Security researchers have uncovered evidence of administrators on cybercrime forums scamming their own customers.
Threat intelligence firm Digital Shadows was sent a tip-off leading it to a cross-site scripting (XSS) forum thread. It contained direct messages between the moderator and administrator of the Altenen forum, and one unlucky user.
Altenen is an English-language cybercrime forum that has been around for nine years. Like many similar sites, it processes payments via an escrow system – with the site admins managing the escrow account.
In this case, a customer bought a laptop from another Altenen user, and then messaged the moderator asking them for a confirmation receipt that the money had been received. Instead, they were sent a demand for an additional ‘escrow fee’ of $120.
After haggling the moderator down to $80, the user paid. However, when the purchase fell through and the user requested the escrow fee back, the moderator ceased all communication.
A further message from the site admin revealed that the whole incident had been a scam.
“Not all users who approached the scammers ended up becoming targets. In some cases, the user was told that it’s a scam and they’re not being targeted because of certain criteria,” Digital Shadows explained.
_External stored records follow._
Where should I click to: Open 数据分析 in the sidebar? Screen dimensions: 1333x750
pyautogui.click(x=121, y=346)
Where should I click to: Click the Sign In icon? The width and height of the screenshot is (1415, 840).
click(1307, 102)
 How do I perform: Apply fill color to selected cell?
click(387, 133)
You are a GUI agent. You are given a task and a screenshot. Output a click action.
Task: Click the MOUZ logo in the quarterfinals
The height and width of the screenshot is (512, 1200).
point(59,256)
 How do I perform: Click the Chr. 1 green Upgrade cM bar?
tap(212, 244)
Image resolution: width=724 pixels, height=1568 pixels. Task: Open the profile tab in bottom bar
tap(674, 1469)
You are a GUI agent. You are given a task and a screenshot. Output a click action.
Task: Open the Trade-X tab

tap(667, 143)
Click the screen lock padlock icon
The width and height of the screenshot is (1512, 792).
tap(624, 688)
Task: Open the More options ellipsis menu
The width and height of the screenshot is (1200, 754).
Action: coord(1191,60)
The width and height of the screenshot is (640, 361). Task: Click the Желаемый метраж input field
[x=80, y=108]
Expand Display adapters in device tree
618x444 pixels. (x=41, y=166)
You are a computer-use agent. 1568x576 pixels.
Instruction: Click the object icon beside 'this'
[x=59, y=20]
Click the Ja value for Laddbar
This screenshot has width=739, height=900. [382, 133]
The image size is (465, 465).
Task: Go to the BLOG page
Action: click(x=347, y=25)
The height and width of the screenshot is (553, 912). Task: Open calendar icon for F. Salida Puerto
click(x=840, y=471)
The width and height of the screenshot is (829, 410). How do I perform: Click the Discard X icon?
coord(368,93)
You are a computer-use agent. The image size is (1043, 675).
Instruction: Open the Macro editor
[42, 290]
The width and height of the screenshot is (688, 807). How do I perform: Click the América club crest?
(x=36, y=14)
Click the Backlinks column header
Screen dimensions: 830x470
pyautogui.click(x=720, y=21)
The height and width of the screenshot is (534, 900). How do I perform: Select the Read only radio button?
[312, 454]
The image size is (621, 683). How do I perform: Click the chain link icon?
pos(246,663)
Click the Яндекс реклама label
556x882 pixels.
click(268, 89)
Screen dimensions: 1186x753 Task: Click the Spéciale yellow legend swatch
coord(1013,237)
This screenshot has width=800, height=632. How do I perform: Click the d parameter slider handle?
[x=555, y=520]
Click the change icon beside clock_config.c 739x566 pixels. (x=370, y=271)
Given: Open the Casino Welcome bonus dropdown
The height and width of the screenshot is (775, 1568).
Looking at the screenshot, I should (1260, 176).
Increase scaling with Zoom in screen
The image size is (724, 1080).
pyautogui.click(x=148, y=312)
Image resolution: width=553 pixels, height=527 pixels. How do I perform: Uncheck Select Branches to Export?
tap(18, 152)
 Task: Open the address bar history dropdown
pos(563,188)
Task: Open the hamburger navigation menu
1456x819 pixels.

“Muslims weren’t targeted, and neither were the forum’s ‘high profile’ members. This mirrors behavior seen on Russian-language forums, in which entities in the CIS region are not targeted.”
In a separate incident, a user seeking “verified seller” status in order to sell point of sale (POS) malware on the site was asked to pay $500 for the privilege.
“The admin suggested that the user turn his malware development skills against the forum’s own users, by developing a Bitcoin stealer and deploying it onto the forum, as there are many users on the forum with large amounts of Bitcoin,” Digital Shadows reported.
The cybercrime underground goes out of its way to cement trust between buyers and sellers, with most sites using rating systems not dissimilar to Amazon or eBay, to improve transparency and user experience.
At first glance, that would seem to run at odds with the evidence uncovered by Digital Shadows. However, the scams appear to be highly targeted at certain user types to avoid alienating valuable members.
“When an escrow scam is being perpetrated by the forum’s staff, the scammers are free to scam as many users as they wish,” Digital Shadows argued.
“If the forum is able to attract a constant influx of naive members, it can stay online no matter what damage to its reputation is done by the scam’s revelation.”